## begin Supplied text

[PATCH] net: add Documentation/networking/scaling.txt

Tom Herbert <therbert@xxxxxxxxxx> · Sun, 31 Jul 2011 23:56:26 -0700 (PDT)

Describes RSS, RPS, RFS, accelerated RFS, and XPS.

Signed-off-by: Tom Herbert <therbert@xxxxxxxxxx>
---
 Documentation/networking/scaling.txt |  346 ++++++++++++++++++++++++++++++++++
 1 files changed, 346 insertions(+), 0 deletions(-)
 create mode 100644 Documentation/networking/scaling.txt

diff --git a/Documentation/networking/scaling.txt b/Documentation/networking/scaling.txt
new file mode 100644
index 0000000..aa51f0f
--- /dev/null
+++ b/Documentation/networking/scaling.txt
@@ -0,0 +1,346 @@
+Scaling in the Linux Networking Stack
+
+
+Introduction
+============ 
+
+This document describes a set of complementary techniques in the Linux
+networking stack to increase parallelism and improve performance (in
+throughput, latency, CPU utilization, etc.) for multi-processor systems.

## end Supplied text
## begin Data provided

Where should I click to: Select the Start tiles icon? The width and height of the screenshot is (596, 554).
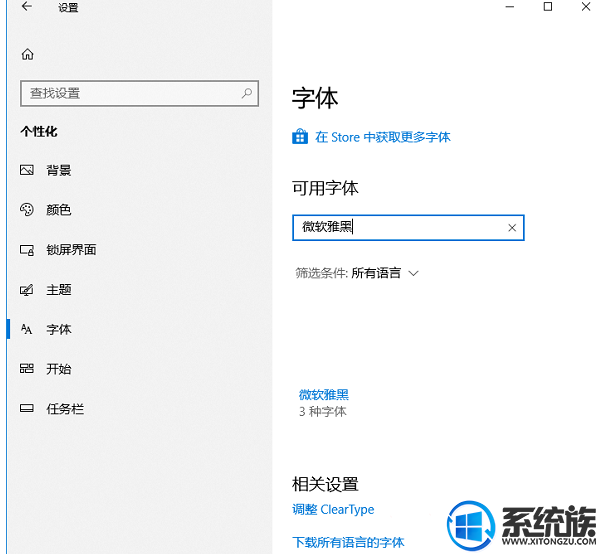[x=27, y=369]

## end Data provided

- What you will do
1. For the networking scaling patch, state whether each statement agrees with the text. Answer yes or no for each, and quote the deciding words of the text.
(a) The patch adds 346 lines and removes none.
(b) The techniques are meant for single-processor systems.
(c) The patch covers XPS.
2. Rewrite the paragraph of the networking scaling patch that begins "This document describes a set of complementary techniques" in shorter form, keeping its main facts.
3. Continue the networking scaling patch from its last shown line.

- Results of the exercise
1.
(a) Yes: "346 insertions(+), 0 deletions(-)"
(b) No: "for multi-processor systems."
(c) Yes: "Describes RSS, RPS, RFS, accelerated RFS, and XPS."

2. The document covers complementary techniques in the Linux networking stack that increase parallelism and improve performance (throughput, latency, CPU utilization, etc.) on multi-processor systems.

3.
+
+The following technologies are described:
+
+  RSS: Receive Side Scaling
+  RPS: Receive Packet Steering
+  RFS: Receive Flow Steering
+  Accelerated Receive Flow Steering
+  XPS: Transmit Packet Steering
+
+
+RSS: Receive Side Scaling
+=========================
+
+Contemporary NICs support multiple receive queues (multi-queue), which
+can be used to distribute packets amongst CPUs for processing. The NIC
+distributes packets by applying a filter to each packet to assign it to
+one of a small number of logical flows.  Packets for each flow are
+steered to a separate receive queue, which in turn can be processed by
+separate CPUs.  This mechanism is generally known as “Receive-side
+Scaling” (RSS).
+
+The filter used in RSS is typically a hash function over the network or
+transport layer headers-- for example, a 4-tuple hash over IP addresses
+and TCP ports of a packet. The most common hardware implementation of
+RSS uses a 128 entry indirection table where each entry stores a queue
+number. The receive queue for a packet is determined by masking out the
+low order seven bits of the computed hash for the packet (usually a
+Toeplitz hash), taking this number as a key into the indirection table
+and reading the corresponding value.
+
+Some advanced NICs allow steering packets to queues based on
+programmable filters. For example, webserver bound TCP port 80 packets
+can be directed to their own receive queue. Such “n-tuple” filters can
+be configured from ethtool (--config-ntuple).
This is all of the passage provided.